[Opening Excerpt provided section]
This post focuses on in-hospital mortality, because that is the analysis which the authors focused on in the paper. It also happens to be the most impressive results of the trial. Over time, mortality benefit rapidly evaporates:

Over time the effect size decreases, causing the fragility to balloon. At longest follow-up, the mortality difference has a patient-level fragility index of merely *one patient*:

The meta-fragility index is 10, which is basically the number of positive-leaning studies. Thus, removal of nearly any positive data from the meta-analysis will cause a loss of statistical significance. This reveals profound fragility, which is consistent with a patient-level fragility index of one. Overall this result is as fragile as is statistically possible (if it were any weaker, it would become flat-out negative).

### One step back: *p*<0.05 is actually a low bar to clear

The above analysis focuses on whether or not the meta-analysis could reach a *p*-value <0.05. However, it should be borne in mind that this isn’t a robust *p*-value cutoff. A *p*-value of ~0.02-0.05 is roughly equivalent to a likelihood ratio of ~3 and thus constitutes a *weak *level of evidence. This has led many statisticians to recommend lowering the *p*-value cutoff to <0.005. Although *p*<0.05 currently remains the conventional cutoff for “statistical significance,” meeting this criterion is no guarantee that the study results are valid.

### Bigger picture: Our overblown opinion of meta-analyses

Evidence-based medicine traditionally teaches that meta-analysis is the highest form of evidence, sitting atop the pyramid of evidence. However, it’s easy to find meta-analyses which contradict each other (e.g. this pair disagrees about PE^{8} ^{9} while this pair of fresh meta-analyses disagrees about steroid in sepsis.^{10} ^{11}) Both pairs of *dueling meta-analyses *were published almost simultaneously, yet reached opposite conclusions! These examples disprove the *replicability *of meta-analysis: if meta-analysis were a reliable tool then different groups should always obtain the same result. And of course, anything that isn’t replicable isn’t scientific.

The inconvenient truth is that meta-analyses suffer from a host of problems that are poorly appreciated (e.g. fragility, heterogeneity, obsolete studies, underpowering). The statistical complexity of meta-analysis baffles us into submission, because we lack any tools to cut below the surface of the analysis.

It’s time to stop considering meta-analyses as the highest form of evidence. The highest form of evidence is simply a RCT. We would be best served by carefully reading RCTs and then reaching an over-arching conclusion from a thoughtful integration of the RCTs themselves (based on the weaknesses, strengths, methodologies, results, and patient populations of each study). Integrating studies ourselves is harder than delegating this task to a meta-analysis, but ultimately will get us closer to the truth.

- Meta-analyses are widely assumed to be robust, without any attempt to test their fragility.
[Closing Excerpt provided section]
[Opening Listed records section]
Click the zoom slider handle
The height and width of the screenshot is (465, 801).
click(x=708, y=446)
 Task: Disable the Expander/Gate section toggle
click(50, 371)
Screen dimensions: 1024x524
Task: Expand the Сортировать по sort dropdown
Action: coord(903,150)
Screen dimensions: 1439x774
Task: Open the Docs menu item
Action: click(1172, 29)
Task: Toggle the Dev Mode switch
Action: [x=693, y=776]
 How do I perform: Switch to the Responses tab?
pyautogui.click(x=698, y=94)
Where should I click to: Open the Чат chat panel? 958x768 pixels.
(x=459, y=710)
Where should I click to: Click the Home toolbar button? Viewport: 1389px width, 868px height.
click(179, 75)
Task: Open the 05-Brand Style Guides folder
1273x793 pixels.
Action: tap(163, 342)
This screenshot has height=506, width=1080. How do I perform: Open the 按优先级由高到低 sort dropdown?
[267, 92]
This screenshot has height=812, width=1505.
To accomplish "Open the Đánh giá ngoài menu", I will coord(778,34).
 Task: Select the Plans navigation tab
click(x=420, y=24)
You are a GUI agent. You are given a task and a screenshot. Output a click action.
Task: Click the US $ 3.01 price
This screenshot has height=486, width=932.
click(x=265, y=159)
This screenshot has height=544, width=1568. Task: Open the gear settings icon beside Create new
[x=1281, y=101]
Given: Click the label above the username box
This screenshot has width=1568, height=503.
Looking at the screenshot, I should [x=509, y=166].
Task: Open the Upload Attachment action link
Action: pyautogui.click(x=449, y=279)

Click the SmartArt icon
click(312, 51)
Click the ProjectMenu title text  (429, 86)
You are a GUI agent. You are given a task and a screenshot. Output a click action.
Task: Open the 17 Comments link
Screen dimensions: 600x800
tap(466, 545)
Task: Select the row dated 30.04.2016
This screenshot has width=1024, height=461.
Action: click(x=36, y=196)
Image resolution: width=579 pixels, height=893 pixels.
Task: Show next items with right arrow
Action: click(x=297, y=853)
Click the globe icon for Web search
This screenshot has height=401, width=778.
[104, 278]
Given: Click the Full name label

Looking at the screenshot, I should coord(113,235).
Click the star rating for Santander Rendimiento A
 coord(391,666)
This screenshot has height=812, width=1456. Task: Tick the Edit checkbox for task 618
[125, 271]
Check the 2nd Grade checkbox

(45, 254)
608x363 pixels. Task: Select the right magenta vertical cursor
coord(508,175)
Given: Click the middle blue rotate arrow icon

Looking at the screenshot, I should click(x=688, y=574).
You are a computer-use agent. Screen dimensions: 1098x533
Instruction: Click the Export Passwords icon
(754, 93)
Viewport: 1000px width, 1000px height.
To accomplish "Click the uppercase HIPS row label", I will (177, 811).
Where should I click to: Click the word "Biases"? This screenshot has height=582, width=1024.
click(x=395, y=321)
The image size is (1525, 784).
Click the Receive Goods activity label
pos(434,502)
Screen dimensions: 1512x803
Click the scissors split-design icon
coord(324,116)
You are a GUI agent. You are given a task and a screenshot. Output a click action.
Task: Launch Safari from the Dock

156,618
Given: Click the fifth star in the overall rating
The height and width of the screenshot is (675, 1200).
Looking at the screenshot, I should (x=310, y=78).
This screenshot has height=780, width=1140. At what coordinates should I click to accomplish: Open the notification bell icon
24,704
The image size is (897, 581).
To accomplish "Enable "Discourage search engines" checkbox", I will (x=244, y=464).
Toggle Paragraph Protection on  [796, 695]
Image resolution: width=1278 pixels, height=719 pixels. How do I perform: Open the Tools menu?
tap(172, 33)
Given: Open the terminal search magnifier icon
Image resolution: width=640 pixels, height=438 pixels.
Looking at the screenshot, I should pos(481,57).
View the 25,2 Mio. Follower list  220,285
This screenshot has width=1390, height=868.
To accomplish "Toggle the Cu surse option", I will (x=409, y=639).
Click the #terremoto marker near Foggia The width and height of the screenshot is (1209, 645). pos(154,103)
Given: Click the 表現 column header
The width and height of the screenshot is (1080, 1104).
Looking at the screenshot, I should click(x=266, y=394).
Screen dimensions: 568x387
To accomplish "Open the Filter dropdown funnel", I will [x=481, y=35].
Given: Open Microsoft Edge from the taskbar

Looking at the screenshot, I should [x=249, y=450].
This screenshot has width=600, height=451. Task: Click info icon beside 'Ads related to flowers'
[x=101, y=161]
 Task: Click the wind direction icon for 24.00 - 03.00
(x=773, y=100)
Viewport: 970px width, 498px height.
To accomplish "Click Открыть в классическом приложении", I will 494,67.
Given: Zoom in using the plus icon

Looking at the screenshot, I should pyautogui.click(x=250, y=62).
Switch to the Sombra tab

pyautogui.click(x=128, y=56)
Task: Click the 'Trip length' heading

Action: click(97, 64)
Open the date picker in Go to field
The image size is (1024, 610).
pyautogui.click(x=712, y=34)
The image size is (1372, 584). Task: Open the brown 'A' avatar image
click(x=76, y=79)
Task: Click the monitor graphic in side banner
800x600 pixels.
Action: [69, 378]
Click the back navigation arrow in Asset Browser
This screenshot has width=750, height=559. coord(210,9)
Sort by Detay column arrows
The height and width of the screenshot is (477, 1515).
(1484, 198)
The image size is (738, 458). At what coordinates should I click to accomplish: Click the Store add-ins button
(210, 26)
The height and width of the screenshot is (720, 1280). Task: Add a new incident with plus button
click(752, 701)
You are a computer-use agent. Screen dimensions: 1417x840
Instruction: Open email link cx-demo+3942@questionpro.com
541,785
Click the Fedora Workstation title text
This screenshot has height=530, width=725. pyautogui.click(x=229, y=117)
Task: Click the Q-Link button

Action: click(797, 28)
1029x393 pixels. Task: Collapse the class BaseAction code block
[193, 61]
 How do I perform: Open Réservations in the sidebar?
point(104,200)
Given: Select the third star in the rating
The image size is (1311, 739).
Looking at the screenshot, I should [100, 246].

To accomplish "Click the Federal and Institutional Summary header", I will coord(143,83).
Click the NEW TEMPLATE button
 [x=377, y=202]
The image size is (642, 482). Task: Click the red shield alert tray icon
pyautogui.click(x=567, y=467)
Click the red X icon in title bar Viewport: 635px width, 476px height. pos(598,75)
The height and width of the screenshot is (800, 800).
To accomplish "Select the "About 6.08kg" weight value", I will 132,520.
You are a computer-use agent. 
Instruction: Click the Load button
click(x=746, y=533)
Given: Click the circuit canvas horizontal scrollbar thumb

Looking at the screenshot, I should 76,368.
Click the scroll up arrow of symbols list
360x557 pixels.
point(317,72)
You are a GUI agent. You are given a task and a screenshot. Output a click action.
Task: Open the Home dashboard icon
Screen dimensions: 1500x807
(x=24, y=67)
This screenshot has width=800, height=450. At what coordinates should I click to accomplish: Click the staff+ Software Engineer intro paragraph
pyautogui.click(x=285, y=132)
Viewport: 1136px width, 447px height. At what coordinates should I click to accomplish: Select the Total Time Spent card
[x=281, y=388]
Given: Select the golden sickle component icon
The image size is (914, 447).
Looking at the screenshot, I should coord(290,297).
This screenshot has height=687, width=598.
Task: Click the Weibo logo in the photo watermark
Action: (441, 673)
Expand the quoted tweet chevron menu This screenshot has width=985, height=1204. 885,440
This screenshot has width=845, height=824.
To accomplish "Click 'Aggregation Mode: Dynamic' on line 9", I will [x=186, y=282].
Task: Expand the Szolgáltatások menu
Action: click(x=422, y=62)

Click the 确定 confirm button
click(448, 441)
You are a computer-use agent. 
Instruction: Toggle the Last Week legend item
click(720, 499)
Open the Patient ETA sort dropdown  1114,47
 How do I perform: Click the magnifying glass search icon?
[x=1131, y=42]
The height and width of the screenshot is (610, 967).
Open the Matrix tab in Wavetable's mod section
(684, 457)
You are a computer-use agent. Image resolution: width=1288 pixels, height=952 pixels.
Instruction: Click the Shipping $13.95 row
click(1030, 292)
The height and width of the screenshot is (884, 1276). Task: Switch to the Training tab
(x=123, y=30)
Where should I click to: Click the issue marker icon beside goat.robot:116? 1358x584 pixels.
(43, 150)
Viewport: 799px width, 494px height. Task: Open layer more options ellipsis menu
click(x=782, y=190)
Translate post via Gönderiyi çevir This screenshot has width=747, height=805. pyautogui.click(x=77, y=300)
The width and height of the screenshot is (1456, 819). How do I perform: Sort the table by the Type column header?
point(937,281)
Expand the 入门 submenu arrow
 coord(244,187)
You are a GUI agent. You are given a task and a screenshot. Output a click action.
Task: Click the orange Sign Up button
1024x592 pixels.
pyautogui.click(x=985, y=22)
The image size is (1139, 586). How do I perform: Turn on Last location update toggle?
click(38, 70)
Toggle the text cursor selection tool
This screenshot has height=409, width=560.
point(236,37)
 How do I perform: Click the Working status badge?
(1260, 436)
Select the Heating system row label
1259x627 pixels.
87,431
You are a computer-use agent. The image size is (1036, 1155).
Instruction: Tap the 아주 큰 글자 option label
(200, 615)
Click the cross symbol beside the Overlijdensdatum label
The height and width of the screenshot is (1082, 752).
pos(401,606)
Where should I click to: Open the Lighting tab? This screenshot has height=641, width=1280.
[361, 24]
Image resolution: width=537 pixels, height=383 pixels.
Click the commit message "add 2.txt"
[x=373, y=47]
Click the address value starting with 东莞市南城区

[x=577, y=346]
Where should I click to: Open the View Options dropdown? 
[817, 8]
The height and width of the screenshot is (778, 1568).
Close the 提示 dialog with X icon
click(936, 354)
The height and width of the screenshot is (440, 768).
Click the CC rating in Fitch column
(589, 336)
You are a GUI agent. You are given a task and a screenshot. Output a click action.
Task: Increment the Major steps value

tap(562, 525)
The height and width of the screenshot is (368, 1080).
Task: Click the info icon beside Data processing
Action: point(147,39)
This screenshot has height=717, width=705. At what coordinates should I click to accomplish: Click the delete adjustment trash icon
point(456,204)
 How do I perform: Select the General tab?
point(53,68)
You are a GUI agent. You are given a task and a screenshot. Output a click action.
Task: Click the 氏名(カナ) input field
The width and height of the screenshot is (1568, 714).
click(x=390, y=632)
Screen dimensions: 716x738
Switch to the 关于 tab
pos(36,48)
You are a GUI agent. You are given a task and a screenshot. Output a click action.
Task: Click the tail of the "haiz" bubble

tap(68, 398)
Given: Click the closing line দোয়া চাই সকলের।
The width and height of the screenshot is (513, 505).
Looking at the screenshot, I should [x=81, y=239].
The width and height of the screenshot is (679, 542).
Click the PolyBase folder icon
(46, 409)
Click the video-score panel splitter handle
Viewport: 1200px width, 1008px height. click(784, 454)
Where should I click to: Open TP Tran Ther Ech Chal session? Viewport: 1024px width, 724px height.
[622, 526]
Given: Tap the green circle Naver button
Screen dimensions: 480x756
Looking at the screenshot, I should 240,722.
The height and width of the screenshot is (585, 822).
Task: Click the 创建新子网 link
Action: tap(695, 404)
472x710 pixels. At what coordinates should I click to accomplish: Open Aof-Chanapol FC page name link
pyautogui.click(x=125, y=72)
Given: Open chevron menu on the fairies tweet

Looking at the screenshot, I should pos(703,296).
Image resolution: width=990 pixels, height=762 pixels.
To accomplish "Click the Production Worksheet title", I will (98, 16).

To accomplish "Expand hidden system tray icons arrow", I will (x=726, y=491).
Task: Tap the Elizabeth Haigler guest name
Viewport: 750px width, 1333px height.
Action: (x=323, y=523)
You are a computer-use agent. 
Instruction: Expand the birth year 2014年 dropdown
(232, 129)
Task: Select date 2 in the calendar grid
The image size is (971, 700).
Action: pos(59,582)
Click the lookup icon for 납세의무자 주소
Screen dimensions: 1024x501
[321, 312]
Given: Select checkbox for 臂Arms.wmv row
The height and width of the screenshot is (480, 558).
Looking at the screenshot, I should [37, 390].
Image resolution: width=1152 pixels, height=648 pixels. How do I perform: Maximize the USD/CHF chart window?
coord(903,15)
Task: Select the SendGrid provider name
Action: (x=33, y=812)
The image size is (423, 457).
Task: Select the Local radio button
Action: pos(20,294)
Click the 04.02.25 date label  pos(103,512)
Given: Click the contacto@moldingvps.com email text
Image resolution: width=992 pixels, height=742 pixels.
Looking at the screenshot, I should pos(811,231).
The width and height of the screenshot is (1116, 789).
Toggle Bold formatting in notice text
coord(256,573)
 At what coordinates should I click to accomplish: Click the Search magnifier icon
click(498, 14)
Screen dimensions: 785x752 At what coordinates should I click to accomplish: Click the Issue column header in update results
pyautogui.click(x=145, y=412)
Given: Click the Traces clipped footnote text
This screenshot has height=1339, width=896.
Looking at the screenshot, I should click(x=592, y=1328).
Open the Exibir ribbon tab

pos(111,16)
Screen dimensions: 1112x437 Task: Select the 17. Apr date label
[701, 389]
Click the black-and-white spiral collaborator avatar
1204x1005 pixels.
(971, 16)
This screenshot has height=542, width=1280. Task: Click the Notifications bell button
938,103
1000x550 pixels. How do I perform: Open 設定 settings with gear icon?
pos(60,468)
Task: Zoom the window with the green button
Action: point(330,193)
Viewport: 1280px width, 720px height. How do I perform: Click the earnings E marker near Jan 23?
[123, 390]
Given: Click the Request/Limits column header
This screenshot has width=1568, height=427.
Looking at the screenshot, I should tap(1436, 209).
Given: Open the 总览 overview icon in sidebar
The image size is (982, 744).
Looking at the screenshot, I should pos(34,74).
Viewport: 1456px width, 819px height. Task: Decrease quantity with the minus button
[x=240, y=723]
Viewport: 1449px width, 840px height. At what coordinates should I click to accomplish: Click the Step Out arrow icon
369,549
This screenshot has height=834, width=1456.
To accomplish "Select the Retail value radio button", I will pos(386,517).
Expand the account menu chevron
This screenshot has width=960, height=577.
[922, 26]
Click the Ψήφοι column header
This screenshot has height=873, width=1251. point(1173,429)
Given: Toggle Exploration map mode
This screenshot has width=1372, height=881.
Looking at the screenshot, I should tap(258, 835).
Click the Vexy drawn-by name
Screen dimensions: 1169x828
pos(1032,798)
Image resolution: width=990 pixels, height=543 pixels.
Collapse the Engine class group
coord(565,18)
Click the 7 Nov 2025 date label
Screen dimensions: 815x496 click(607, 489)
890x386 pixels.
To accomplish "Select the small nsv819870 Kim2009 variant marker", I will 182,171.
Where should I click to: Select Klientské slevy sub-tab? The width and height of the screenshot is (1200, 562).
[Closing Listed records section]
### Task set
**1.** Answer these questions from the excerpt on meta-analyses, one line per answer, marked (a), (b), (c):
(a) What is the patient-level fragility index of the mortality difference at longest follow-up?
(b) To what p-value cutoff have many statisticians recommended lowering the threshold?
(c) What does the text name as the highest form of evidence?
**2.** Write out the part of the excerpt on meta-analyses that opens with the words "Over time the" and closes with "become flat-out negative).".
**3.** Continue the excerpt on the fragility of meta-analyses from the point where it stops.
The rows have no role here.

### Outputs for the tasks
**1.**
(a) One patient.
(b) Below 0.005.
(c) An RCT.

**2.**
Over time the effect size decreases, causing the fragility to balloon. At longest follow-up, the mortality difference has a patient-level fragility index of merely *one patient*:

The meta-fragility index is 10, which is basically the number of positive-leaning studies. Thus, removal of nearly any positive data from the meta-analysis will cause a loss of statistical significance. This reveals profound fragility, which is consistent with a patient-level fragility index of one. Overall this result is as fragile as is statistically possible (if it were any weaker, it would become flat-out negative).

**3.**
- This post describes two techniques to evaluate the fragility of a meta-analysis. These techniques do require a meta-analysis program, but this can be freely obtained via the Cochrane Community.
- The
*fragility index*can be estimated by determining how many patient outcomes in each study need to be changed until the*p*-value is no longer <0.05. This number will vary somewhat between studies, but it still provides a general concept of the fragility of the meta-analysis. - The
*meta-fragility index*is the number of studies which, when individually removed from the analysis, cause the meta-analysis to lose statistical significance. Ideally, a robust meta-analysis should have a meta-fragility index of zero (any study could be removed and the remaining studies would still yield a positive meta-analysis). Alternatively, if the meta-fragility index is above zero then the overall meta-analysis is entirely dependent on one or more studies – so the conclusions should be interpreted cautiously. - These tests are applied to the IOTA meta-analysis, a widely acclaimed meta-analysis recently published in the Lancet. IOTA has an eye-opening amount of fragility. Even the most robust outcome (in-hospital mortality) has a fragility index of <10 patients and a meta-fragility index of two. One of the trials which IOTA depends on is a small, outlying study which was never published.
- The dogma that meta-analyses are the most reliable form of evidence needs to be challenged.

##### Links

- FOAMed on IOTA
- Related posts on methodology
- Fragility index of NINDS & ECASS-III
- .05 isn’t a good p-value cutoff
- All PulmCrit methodology posts here

- RevMan5 Download with thanks to the Cochrane Community for developing this software and making it freely available.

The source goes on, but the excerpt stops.